# Work task 1
Copy the passage from the article about the trans student's graduation name, starting with "A school in" and going on through "Pensacola News Journal.".
# Work task 2
Pick up the article about the trans student's graduation name after its last sentence and continue it.

Parents fight for school district to say trans student’s chosen name at graduation

Daniel Villarreal, LGBTQ Nation May 21, 2025

A school in the Escambia County Public Schools of Pensacola, Florida, is refusing to call out the chosen name of a transgender student during an upcoming high school graduation ceremony or to print his name on his diploma. 

The student’s supportive parents are now asking their son’s school to change their decision, saying it’s based on a vague and “unwritten” school policy that contradicts years of educators respectfully using their son’s chosen name in school.

The student’s mother, Charline Barger, said that her son will graduate from Escambia Virtual Academy on May 27. However, when she reached out to the academy’s director, Lisa Morgan, she told Barger that honoring her son’s request to be called by his chosen name would violate school district practice and “be a big hassle” since some students may use inappropriate nicknames, Barger told The Pensacola News Journal.

“It has been our practice to announce full legal names, as they appear on birth certificates and diplomas, at commencement ceremonies,” Escambia County Public Schools Superintendent Keith Leonard told the aforementioned publication. Barger noted that while her son has not legally changed his name to his chosen name, Morgan did agree to address him at the ceremony by calling out the first initial of his legal birth name, followed by his legal middle and last names, but his diploma will list his full legal name.

Barger has said that she wants to raise awareness about the district’s “harmful practice,” saying, “This is not just for him, but for any student whose identity isn’t being honored at this once-in-a-lifetime moment.” She said that many LGBTQ+ students experience supportive environments in the district’s schools and classrooms and that the support should continue throughout graduation.

# Data
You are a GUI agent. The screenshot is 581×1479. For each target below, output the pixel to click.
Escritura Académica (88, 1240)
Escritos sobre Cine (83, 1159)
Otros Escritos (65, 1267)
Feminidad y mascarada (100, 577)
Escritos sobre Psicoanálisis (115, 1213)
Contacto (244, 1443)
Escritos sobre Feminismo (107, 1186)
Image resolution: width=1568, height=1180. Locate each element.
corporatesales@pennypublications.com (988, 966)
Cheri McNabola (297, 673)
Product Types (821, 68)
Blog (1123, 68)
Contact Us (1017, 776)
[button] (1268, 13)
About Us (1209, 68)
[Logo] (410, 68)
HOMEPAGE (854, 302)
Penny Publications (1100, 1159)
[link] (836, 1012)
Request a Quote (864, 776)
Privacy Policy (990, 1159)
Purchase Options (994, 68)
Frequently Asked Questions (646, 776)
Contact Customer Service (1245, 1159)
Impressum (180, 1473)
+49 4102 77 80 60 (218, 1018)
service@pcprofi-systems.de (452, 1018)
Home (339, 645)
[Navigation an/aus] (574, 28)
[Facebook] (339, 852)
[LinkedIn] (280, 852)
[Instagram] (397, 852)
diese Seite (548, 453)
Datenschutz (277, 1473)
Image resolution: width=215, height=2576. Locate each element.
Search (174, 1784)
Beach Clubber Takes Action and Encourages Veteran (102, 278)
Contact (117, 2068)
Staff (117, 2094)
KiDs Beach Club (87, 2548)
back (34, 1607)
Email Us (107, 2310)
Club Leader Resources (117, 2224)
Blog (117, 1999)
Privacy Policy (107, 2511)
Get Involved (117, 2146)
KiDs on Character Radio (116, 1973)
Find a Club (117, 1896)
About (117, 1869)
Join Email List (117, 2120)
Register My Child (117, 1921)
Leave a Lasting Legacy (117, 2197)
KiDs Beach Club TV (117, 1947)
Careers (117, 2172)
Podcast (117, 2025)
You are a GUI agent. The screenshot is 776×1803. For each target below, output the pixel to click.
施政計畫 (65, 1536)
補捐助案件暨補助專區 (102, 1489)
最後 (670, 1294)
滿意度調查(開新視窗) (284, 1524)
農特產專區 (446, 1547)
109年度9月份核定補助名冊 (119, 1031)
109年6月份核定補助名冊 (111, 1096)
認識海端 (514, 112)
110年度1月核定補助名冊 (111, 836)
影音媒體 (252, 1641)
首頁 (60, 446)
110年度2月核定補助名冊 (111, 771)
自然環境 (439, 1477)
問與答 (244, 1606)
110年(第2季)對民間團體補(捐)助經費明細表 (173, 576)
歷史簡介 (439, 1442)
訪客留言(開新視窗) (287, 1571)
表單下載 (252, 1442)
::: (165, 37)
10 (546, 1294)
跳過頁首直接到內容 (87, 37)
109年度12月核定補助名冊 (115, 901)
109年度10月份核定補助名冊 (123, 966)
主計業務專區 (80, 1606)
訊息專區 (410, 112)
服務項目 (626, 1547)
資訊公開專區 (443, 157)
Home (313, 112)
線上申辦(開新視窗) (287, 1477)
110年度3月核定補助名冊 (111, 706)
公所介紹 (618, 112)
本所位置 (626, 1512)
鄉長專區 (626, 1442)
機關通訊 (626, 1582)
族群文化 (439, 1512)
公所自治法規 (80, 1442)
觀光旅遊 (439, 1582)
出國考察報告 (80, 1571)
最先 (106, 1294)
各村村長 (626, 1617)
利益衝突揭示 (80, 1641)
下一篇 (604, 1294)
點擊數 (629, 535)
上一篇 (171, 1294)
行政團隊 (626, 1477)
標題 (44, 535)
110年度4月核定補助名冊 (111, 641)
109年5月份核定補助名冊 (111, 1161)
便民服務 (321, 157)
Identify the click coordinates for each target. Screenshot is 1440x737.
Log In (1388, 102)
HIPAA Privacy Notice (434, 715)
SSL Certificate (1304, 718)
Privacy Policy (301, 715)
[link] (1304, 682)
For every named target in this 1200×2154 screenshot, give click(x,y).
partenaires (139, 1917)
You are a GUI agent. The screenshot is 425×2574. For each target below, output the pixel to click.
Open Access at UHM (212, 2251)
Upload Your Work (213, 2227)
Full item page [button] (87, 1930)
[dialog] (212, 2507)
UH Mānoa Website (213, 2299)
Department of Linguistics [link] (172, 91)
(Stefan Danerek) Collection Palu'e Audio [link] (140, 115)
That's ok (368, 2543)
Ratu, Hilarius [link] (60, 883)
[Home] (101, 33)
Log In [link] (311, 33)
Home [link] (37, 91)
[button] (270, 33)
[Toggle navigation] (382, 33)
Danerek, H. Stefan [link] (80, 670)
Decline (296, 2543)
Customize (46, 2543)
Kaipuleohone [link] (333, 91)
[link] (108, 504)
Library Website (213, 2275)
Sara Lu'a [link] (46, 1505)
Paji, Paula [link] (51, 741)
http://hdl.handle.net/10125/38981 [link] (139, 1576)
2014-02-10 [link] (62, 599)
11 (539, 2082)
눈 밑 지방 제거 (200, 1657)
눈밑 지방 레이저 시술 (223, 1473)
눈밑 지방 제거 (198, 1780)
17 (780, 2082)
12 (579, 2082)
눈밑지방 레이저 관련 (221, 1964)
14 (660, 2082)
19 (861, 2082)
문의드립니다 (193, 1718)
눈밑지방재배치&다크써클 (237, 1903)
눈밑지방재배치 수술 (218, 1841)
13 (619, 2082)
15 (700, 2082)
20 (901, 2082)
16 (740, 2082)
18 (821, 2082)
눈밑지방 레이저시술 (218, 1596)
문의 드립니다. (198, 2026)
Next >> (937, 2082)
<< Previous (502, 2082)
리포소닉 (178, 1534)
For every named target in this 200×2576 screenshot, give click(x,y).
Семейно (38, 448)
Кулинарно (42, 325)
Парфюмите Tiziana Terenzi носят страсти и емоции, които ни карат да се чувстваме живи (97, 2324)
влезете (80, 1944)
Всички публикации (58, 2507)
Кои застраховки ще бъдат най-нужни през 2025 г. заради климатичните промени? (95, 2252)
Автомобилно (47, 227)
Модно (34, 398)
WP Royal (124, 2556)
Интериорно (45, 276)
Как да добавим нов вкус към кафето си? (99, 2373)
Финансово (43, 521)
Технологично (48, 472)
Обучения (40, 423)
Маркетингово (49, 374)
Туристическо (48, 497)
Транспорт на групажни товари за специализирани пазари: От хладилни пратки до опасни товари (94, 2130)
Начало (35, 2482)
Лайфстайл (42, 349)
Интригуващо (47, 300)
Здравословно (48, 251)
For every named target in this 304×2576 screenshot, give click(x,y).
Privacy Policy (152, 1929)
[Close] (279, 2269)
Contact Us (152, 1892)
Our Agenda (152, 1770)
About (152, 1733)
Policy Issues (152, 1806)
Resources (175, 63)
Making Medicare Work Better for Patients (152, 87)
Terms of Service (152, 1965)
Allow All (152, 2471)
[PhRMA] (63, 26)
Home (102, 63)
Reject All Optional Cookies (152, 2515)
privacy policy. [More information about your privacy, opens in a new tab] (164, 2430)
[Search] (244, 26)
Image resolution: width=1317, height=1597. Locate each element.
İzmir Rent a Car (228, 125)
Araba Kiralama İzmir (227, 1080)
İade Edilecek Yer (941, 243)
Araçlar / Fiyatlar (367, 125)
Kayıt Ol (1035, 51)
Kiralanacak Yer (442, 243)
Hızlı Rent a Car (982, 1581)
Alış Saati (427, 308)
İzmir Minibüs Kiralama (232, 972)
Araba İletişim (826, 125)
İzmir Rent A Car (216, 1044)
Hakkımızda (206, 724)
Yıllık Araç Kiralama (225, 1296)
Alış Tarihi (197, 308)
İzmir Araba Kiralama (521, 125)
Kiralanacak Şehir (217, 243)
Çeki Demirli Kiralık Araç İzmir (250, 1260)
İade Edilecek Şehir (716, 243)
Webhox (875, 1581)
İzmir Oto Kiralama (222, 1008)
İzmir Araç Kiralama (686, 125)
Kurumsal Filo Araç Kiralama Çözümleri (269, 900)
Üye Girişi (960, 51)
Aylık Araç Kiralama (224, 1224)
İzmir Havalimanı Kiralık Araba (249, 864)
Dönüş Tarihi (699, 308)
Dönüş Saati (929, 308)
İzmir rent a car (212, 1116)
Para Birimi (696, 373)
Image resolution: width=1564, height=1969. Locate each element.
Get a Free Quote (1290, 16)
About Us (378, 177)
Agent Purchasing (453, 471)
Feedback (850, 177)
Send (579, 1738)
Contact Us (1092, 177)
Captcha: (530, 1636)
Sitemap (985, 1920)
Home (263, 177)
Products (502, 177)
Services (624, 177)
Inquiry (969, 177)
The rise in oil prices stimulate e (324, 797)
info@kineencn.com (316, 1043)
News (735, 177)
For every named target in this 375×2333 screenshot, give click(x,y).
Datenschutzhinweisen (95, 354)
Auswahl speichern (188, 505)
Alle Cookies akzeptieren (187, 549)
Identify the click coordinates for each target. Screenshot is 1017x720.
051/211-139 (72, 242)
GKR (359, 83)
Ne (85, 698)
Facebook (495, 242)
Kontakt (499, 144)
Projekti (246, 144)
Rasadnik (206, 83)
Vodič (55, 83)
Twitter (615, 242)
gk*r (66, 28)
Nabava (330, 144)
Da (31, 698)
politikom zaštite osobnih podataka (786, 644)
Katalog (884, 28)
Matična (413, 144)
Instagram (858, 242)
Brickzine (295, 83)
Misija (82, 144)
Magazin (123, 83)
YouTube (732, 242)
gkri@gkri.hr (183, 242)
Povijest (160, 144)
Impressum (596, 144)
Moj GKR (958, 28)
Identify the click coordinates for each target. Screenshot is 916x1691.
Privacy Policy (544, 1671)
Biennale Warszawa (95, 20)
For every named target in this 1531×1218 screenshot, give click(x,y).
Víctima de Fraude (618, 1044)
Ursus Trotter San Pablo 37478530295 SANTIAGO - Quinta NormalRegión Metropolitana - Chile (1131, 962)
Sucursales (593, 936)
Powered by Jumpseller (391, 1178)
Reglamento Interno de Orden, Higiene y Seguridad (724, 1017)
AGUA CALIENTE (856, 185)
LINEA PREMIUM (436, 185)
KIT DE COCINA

# Written reply 1
A school in the Escambia County Public Schools of Pensacola, Florida, is refusing to call out the chosen name of a transgender student during an upcoming high school graduation ceremony or to print his name on his diploma. 

The student’s supportive parents are now asking their son’s school to change their decision, saying it’s based on a vague and “unwritten” school policy that contradicts years of educators respectfully using their son’s chosen name in school.

The student’s mother, Charline Barger, said that her son will graduate from Escambia Virtual Academy on May 27. However, when she reached out to the academy’s director, Lisa Morgan, she told Barger that honoring her son’s request to be called by his chosen name would violate school district practice and “be a big hassle” since some students may use inappropriate nicknames, Barger told The Pensacola News Journal.

# Written reply 2
“It’s about a student standing tall, hearing their real name called, and walking proudly across that stage. To deny that moment is to deny their identity,” she added. “It may seem like a small moment to those calling the names, but for the students on that stage, it’s everything.”

Florida has recently passed several anti-trans laws, including one that restricts instruction on LGBTQ+ issues in public schools; one banning trans students from playing on school sports teams matching their gender identity; one restricting trans access to bathrooms in any state school, state university, or government building; one preventing gender marker changes on birth certificates, state IDs, and drivers lisences; and another preventing state Medicaid funds from covering gender-affirming medical care for all trans people.

The restrictive laws have resulted in trans people and their families fleeing the state for “sanctuary states” with more supportive trans policies. An August 2023 survey from the Human Rights Campaign found that 36% of other LGBTQ+ adults want to or plan to move out of Florida because of gender-affirming care bans, and almost 80% of other LGBTQ+ adults feel less safe in the community as a result of bans on gender-affirming care.